Another potentially disastrous consequence of BSE is that it can also be contracted by humans as variant Creutzfeldt-Jakob Disease when eating beef from cattle that has been infected; the agent is not destroyed even when the meat is cooked or treated. Like BSE, this primarily affects the brain and is often diagnosed when affected individuals show symptoms of dementia, poor motor control or anything else that indicates a neurological dysfunction.

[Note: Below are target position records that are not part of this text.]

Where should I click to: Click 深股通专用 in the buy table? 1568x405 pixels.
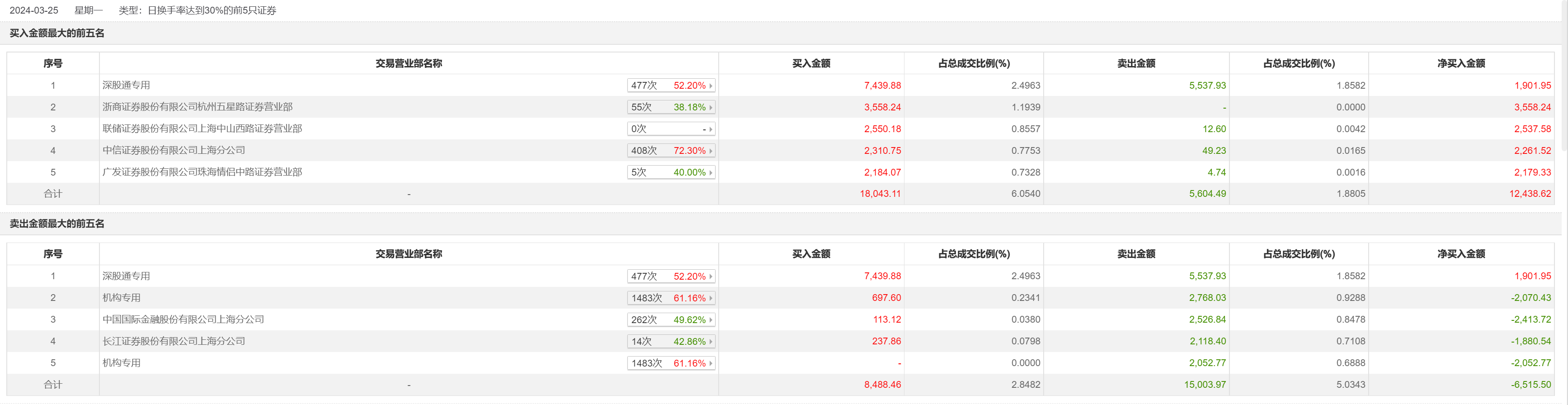[x=126, y=85]
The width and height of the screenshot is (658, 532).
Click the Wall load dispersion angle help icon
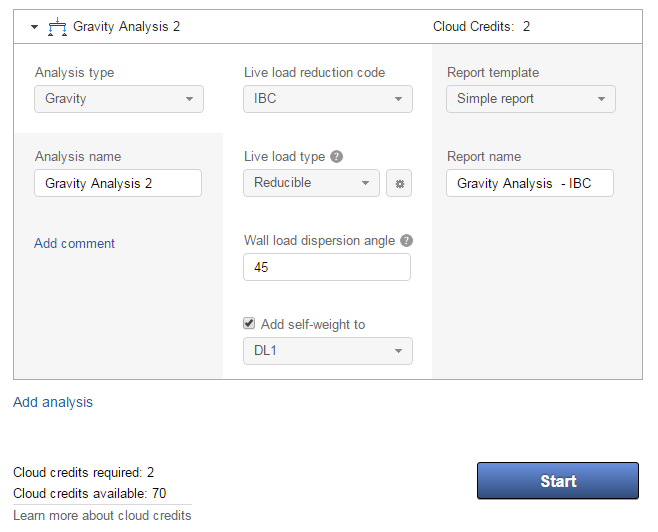[406, 241]
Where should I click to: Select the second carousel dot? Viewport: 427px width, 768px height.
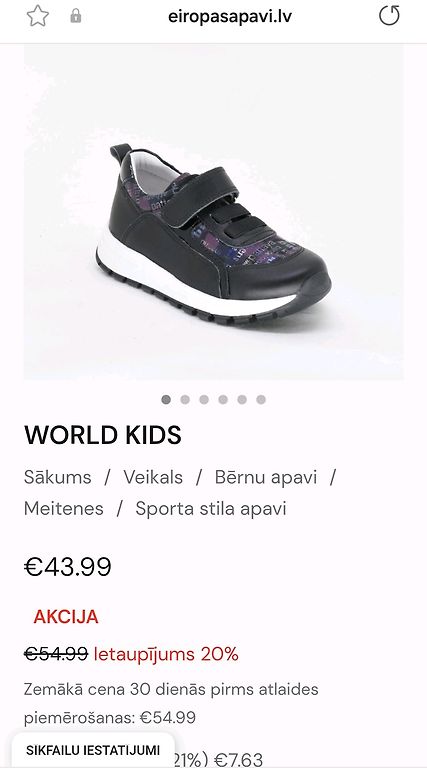coord(185,400)
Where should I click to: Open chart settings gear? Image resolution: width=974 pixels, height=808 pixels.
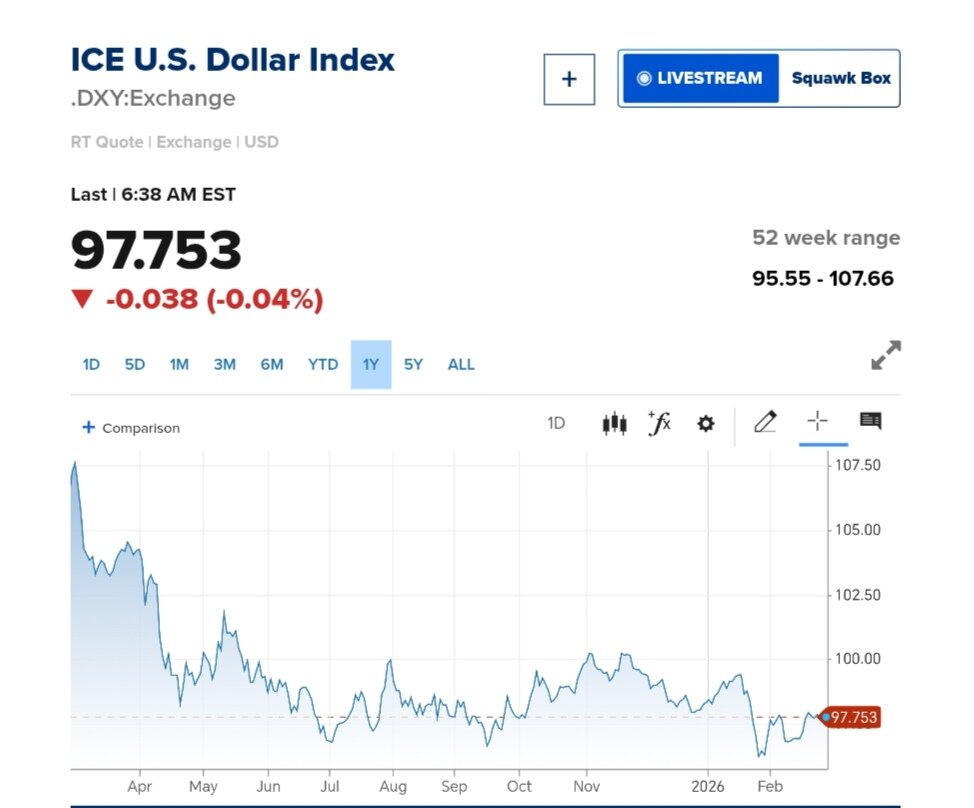[x=706, y=423]
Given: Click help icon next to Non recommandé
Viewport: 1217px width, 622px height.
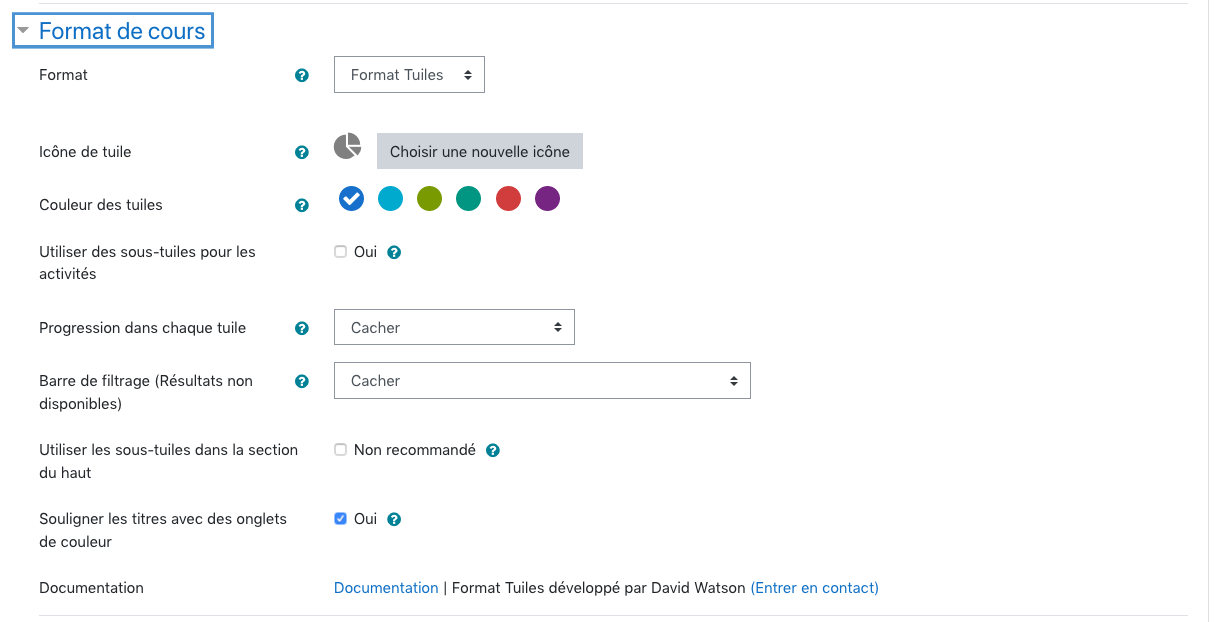Looking at the screenshot, I should click(x=492, y=451).
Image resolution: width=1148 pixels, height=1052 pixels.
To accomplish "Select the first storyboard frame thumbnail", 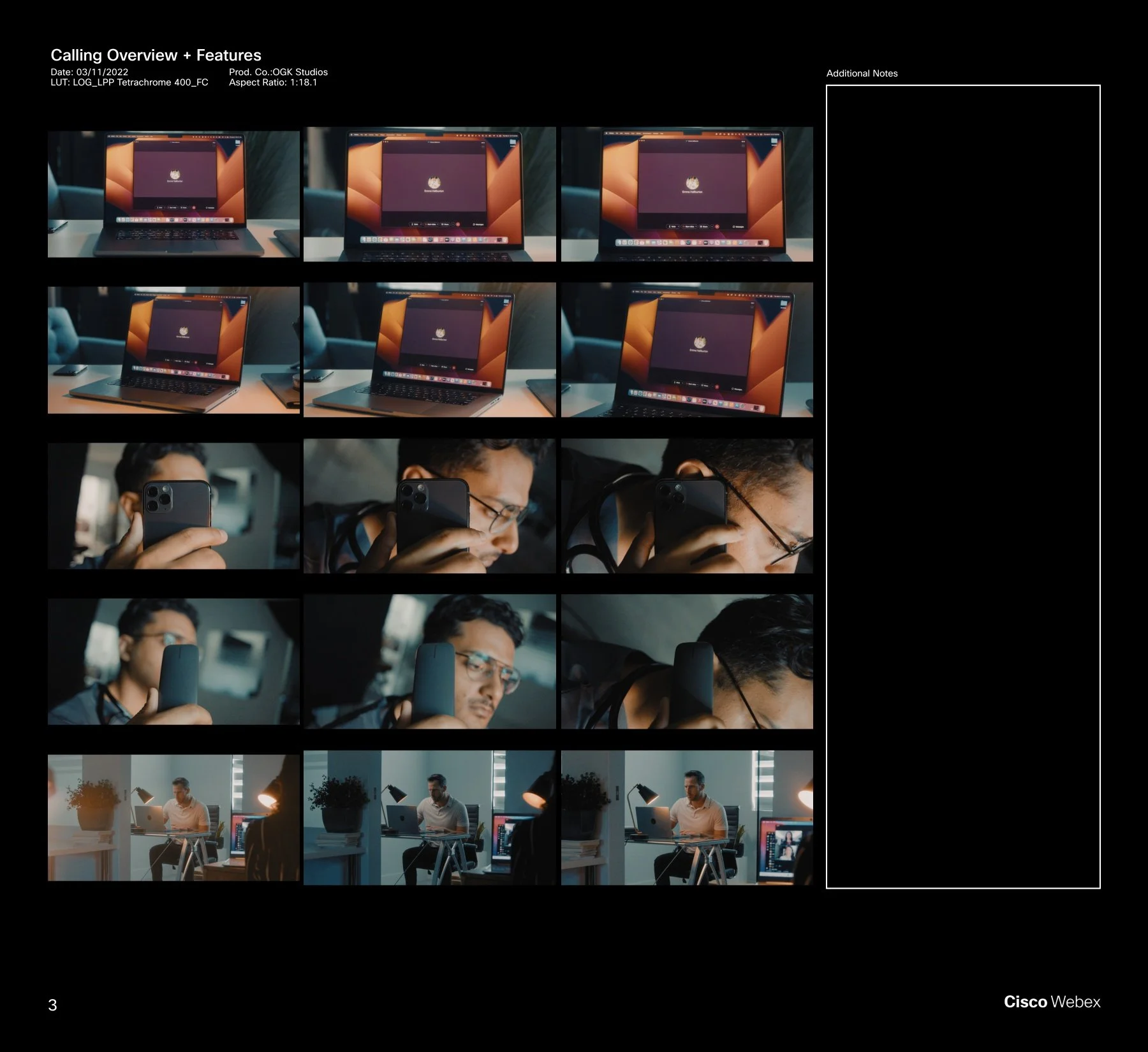I will [x=172, y=194].
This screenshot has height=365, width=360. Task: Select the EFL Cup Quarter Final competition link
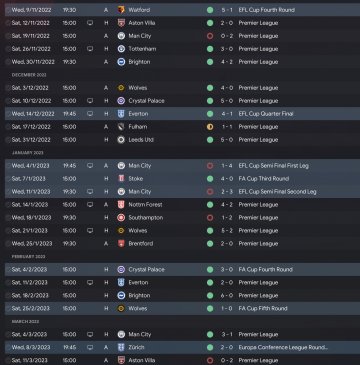(x=266, y=114)
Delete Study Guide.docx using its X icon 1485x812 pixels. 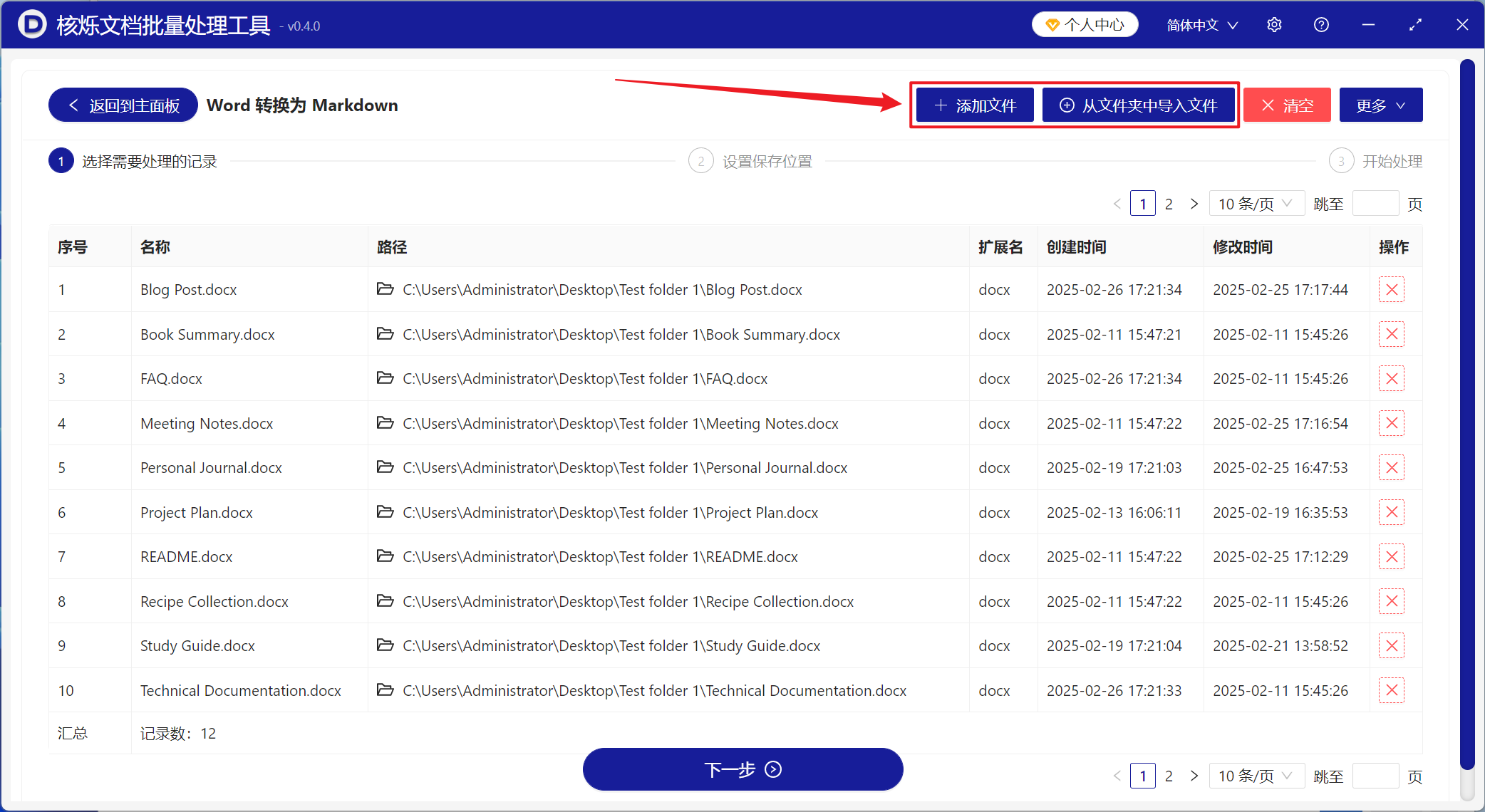pyautogui.click(x=1391, y=645)
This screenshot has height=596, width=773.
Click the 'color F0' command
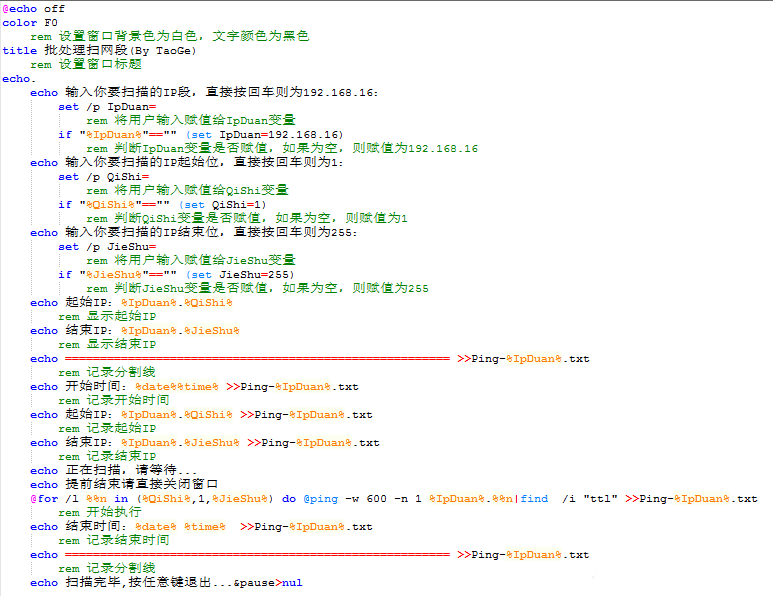coord(30,22)
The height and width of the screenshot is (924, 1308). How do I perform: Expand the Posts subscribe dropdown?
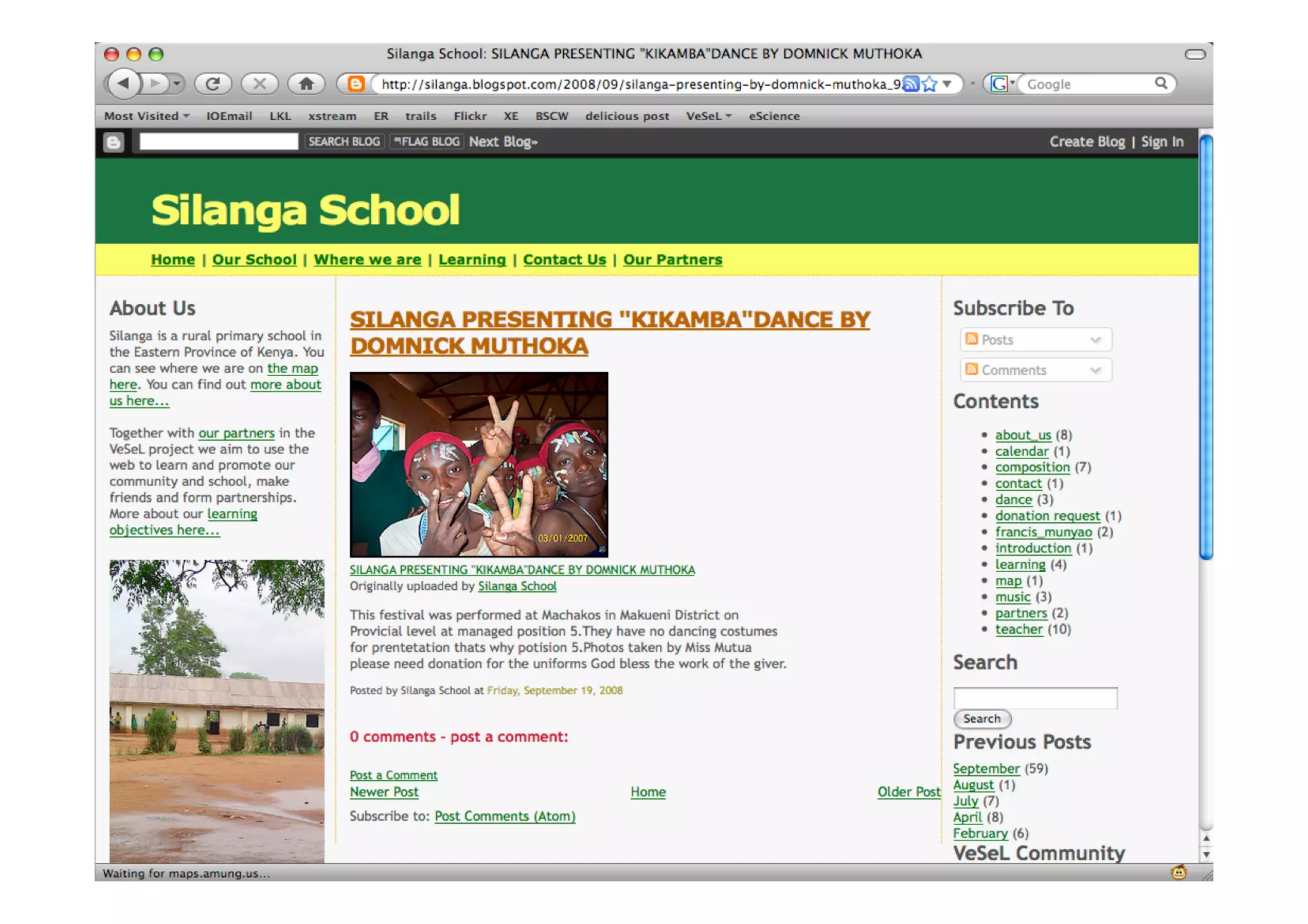[x=1095, y=340]
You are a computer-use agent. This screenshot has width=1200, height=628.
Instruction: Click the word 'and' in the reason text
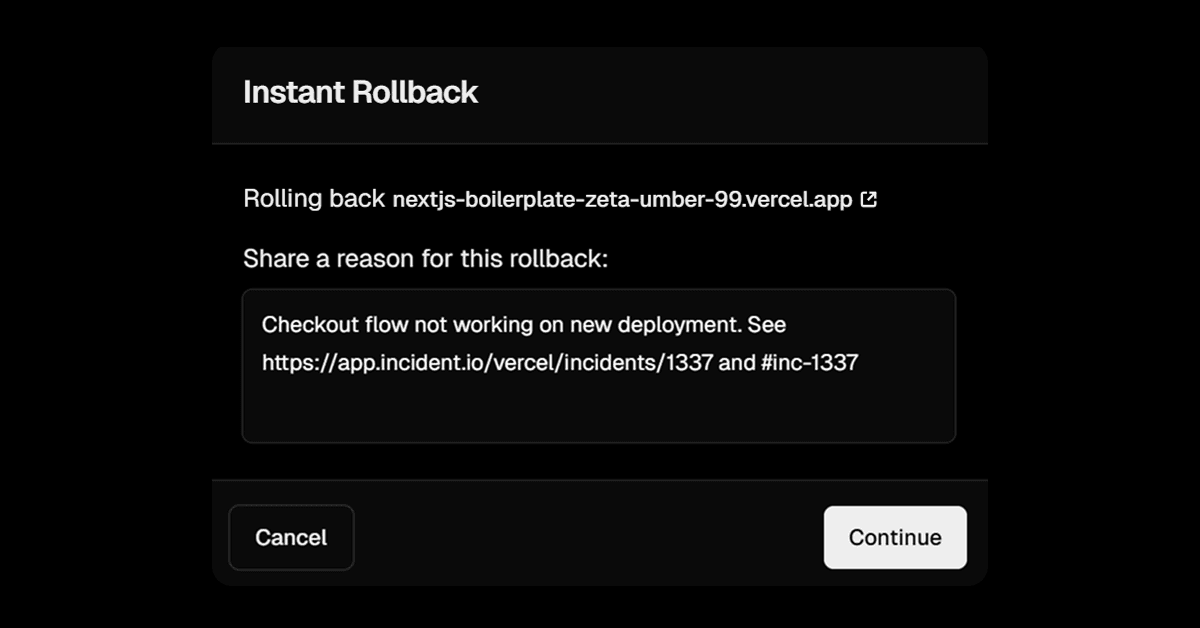click(x=737, y=363)
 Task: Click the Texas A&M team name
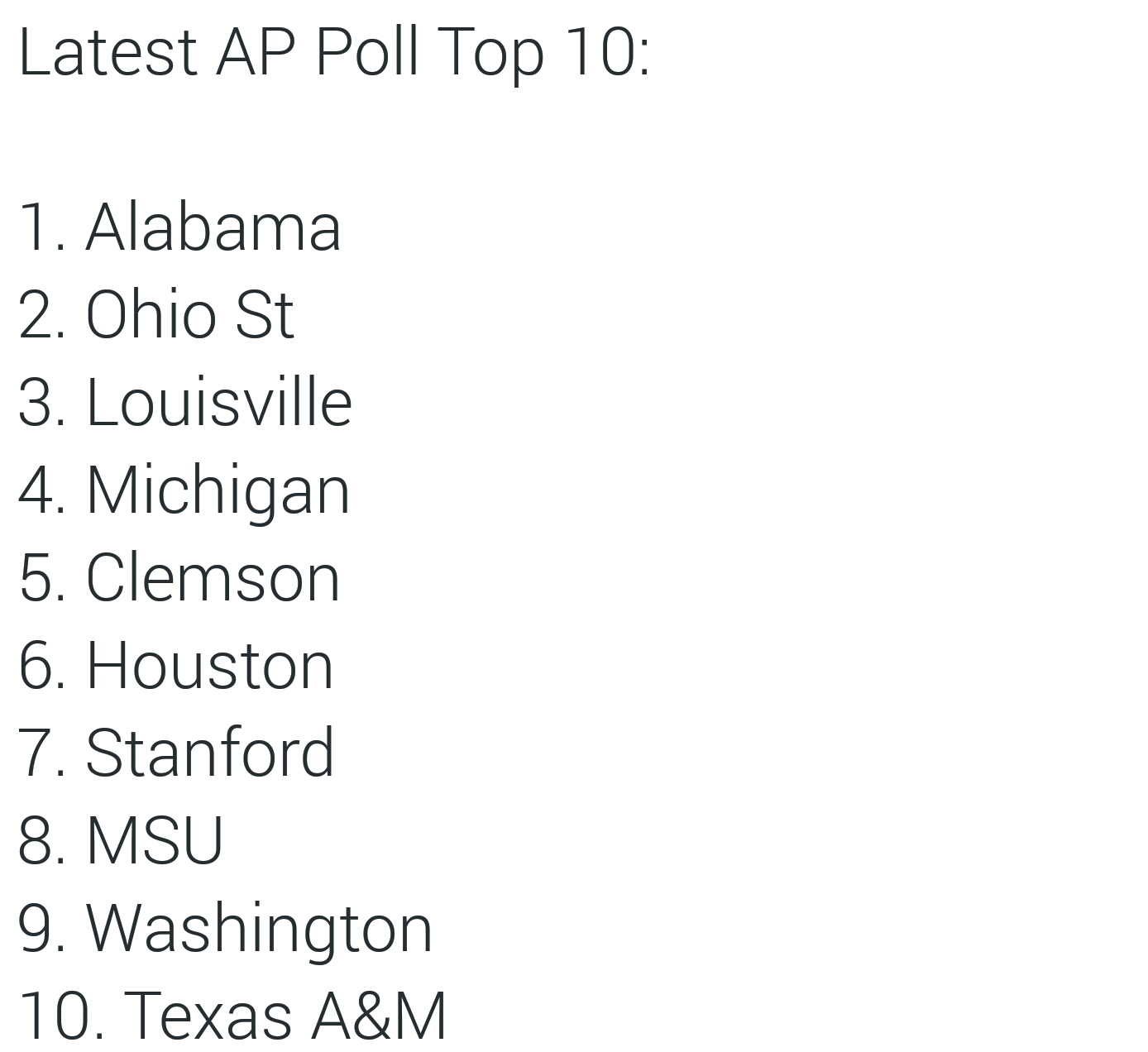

The life expectancy in humans once infected is 13 months at most, with palliative care again usually being the only treatment available. vCJD has killed at least 177 people in the UK since the first outbreak in 1986, which also saw domestic sales of beef fall by 40% as household consumption dropped by a quarter on the previous year. Overseas exports were also crippled by an EU ban that was only lifted in 2006; the overall cost to the UK economy was at least £740 million. In addition, individuals who spent at least 6 months living in the UK from 1980 to 1996 can be barred from donating blood in the USA, Canada, New Zealand and some EU member states. This is due to the presence of prions in the blood of affected individuals and evidence that vCJD can be transmitted between humans via blood transfusion. This is similar to the transmission of kuru, a virtually identical disease exclusive to the Fore tribe of Papua New Guinea, due to their traditions of intermarrying and ritualistic cannibalism of recently deceased (infected) family members. The epidemic declined rapidly after the Fore discarded cannibalism, lending further evidence to the theory of vCJD transmission. What is more unclear, however, is whether the disease can be sexually transmitted. While there is no evidence for this theory the U.S. federal government has still banned import of any donor sperm for use in IVF treatment, ostensibly to prevent another outbreak, which has led to the loss of the very popular Scandinavian sperm imports.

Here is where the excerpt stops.